A tu per tu con Gesù sofferente
Un giorno, mentre Marianna è davanti allo specchio «per accomodarmi vanamente, [Gesù] mi si presentò nel specchio incoronato di spine, tutto grondante di sangue.
A tal vista restai tutta tremante e impaurita, e con lacrime in abbondanza, e mi diedi per vinta, lasciando in quanto potevo tutte le vanità».
Le scelte di Marianna però urtano contro la suscettibilità della mamma che, sorpresa e contrariata dall'improvviso cambiamento della figlia, temendo che sia ammalata di «malinconia», decide di occuparsi di persona del suo abbigliamento e la rimprovera di continuo, sollecitandola a riprendere le sue abitudini mondane, ad aver maggior cura della propria persona, a ritornare al suo tenore di vita abituale. In questa penosa situazione la Beata trova aiuto e conforto in don Emilio Malliano, il sacerdote che l’ha ammessa alla prima Comunione:
egli con la sua consumata esperienza, ha saputo cogliere in lei il disegno del Signore e la sprona a camminare decisa sulla via intrapresa.

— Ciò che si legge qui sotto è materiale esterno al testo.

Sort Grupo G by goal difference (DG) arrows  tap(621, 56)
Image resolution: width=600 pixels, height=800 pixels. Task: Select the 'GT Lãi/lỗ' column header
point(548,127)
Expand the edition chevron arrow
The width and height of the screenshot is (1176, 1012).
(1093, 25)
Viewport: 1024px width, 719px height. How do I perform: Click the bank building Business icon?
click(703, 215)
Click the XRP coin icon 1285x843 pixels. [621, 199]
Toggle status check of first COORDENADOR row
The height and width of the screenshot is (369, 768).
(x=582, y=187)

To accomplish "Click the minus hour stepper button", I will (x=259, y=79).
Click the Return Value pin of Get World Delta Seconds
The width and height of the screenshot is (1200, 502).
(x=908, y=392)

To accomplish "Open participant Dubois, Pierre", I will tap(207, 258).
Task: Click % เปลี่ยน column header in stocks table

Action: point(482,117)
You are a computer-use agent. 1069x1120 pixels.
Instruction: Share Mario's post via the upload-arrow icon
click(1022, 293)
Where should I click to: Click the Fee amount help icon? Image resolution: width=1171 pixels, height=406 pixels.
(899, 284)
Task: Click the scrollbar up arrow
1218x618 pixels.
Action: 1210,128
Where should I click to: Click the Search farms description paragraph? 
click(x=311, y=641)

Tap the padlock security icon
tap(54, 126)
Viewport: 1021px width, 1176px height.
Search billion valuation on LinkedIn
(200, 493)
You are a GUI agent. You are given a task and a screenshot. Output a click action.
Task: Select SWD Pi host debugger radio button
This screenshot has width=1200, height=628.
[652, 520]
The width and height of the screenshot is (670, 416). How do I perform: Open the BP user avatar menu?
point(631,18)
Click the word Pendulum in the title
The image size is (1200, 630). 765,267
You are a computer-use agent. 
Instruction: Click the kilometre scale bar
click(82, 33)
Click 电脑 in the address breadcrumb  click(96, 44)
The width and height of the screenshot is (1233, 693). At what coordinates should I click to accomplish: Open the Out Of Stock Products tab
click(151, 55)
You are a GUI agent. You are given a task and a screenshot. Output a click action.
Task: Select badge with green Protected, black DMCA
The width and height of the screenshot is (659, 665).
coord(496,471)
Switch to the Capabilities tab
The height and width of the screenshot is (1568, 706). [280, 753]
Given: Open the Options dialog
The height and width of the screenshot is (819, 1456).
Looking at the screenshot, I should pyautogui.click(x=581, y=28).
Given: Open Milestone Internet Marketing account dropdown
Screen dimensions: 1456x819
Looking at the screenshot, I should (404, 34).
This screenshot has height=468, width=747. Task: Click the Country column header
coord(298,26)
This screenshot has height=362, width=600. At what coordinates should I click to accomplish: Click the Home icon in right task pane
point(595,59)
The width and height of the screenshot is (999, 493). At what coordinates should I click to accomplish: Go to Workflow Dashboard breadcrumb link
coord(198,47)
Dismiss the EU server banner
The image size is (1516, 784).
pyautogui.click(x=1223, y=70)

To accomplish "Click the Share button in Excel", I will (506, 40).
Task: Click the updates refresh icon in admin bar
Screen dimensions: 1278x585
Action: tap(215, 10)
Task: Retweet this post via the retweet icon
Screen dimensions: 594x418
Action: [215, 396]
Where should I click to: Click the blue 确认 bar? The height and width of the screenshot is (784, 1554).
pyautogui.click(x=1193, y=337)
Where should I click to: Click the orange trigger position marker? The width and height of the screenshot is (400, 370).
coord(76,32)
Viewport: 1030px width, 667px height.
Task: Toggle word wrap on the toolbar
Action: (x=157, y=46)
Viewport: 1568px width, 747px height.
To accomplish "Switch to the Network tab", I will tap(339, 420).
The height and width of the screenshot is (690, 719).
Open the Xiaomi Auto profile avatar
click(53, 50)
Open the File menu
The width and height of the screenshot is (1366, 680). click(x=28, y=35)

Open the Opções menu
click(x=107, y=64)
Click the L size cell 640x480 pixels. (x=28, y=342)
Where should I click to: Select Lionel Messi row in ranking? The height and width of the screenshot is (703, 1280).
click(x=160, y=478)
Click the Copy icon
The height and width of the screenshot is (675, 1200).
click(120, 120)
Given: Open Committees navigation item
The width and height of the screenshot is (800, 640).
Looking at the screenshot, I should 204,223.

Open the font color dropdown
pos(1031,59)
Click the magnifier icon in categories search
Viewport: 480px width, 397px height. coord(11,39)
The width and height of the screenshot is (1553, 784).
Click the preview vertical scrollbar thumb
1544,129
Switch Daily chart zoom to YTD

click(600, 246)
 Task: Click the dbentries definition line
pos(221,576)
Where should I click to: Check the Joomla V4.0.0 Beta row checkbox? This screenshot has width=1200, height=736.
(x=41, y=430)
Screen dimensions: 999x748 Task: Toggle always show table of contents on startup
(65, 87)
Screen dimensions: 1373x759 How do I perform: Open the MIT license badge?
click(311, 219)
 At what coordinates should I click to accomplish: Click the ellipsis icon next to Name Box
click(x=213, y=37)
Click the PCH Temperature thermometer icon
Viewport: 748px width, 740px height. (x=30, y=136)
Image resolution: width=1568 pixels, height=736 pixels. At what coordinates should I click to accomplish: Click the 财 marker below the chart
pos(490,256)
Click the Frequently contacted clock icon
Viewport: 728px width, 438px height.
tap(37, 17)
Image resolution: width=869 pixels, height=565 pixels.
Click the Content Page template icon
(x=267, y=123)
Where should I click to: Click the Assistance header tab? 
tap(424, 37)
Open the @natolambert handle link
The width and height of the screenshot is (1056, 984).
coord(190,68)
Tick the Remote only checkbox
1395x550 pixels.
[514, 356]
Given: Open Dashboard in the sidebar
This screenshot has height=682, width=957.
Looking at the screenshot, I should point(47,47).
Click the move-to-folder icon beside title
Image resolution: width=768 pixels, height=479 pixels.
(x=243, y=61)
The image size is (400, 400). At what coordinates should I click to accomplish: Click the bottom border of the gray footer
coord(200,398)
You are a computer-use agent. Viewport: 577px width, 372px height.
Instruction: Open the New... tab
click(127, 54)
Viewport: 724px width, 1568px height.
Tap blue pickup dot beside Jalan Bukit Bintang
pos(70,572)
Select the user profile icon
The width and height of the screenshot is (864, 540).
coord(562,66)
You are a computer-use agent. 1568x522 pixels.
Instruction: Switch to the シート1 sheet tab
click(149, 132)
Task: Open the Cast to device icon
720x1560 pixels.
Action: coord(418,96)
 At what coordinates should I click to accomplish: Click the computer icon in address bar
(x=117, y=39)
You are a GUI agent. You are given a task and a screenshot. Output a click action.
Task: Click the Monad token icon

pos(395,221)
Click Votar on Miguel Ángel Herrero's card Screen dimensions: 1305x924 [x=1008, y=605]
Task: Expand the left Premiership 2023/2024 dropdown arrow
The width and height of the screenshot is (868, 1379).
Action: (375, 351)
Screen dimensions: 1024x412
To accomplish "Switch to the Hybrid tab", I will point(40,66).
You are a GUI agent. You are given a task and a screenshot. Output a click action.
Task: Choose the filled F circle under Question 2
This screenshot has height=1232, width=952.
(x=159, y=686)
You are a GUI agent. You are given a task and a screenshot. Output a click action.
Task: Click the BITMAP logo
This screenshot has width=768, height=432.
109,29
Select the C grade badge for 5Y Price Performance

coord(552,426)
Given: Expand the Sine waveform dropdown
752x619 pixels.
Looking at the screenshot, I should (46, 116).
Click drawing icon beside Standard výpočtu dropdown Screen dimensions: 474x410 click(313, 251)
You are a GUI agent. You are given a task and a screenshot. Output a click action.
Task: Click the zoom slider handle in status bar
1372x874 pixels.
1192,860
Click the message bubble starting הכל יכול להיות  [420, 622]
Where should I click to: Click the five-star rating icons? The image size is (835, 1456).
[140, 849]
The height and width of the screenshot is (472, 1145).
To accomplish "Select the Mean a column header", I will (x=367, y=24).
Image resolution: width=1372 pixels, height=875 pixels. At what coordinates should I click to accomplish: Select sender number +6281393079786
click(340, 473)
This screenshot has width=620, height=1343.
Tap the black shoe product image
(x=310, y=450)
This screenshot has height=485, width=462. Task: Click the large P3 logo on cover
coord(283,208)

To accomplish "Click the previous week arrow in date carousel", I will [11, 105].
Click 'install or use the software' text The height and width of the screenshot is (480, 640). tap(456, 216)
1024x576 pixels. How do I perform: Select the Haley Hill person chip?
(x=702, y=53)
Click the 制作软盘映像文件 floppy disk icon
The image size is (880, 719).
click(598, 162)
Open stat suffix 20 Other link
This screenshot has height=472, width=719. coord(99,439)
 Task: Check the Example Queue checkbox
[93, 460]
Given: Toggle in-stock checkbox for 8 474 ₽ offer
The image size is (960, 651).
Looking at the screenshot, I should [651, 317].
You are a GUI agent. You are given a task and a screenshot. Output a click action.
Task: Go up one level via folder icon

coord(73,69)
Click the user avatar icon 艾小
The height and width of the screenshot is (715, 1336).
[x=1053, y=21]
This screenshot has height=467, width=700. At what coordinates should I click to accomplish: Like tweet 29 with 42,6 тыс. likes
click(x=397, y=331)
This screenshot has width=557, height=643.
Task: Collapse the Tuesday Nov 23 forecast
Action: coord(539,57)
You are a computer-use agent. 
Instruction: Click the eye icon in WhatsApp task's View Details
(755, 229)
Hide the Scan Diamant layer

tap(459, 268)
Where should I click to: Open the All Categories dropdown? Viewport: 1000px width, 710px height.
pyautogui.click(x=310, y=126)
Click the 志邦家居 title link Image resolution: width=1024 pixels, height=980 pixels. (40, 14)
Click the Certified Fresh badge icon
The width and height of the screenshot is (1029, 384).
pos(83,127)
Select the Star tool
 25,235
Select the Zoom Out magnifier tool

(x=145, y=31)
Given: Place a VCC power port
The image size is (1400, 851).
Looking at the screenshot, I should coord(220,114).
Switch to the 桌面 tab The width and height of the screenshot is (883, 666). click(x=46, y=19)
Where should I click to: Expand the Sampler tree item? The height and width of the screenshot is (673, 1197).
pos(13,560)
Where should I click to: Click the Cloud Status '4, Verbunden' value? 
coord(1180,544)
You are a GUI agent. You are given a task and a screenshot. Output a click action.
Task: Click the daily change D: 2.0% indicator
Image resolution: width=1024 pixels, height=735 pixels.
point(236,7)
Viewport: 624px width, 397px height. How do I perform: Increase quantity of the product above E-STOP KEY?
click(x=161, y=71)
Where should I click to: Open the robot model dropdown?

«Mi insegnava a mortificare le mie passioni e male inclinazioni, e particolarmente quella del ballare che era grande, ma questo stentavo a farlo perché mia madre lo voleva... L'istesso mi comandò circa il accomodarmi (agghindarmi), ma in questo modo non avevo più difficoltà, anzi mi bagnavo li capelli acciò mi si distendessero: mia madre faceva molti rimedi acciò mi stessero rissi (ricci), ma tutto era invano. Alla fine si straccò più lei in accomodarmi che io in discomodarmi. Restando del tutto vittoriosa, me ne andavo tutta sussista (dimessa).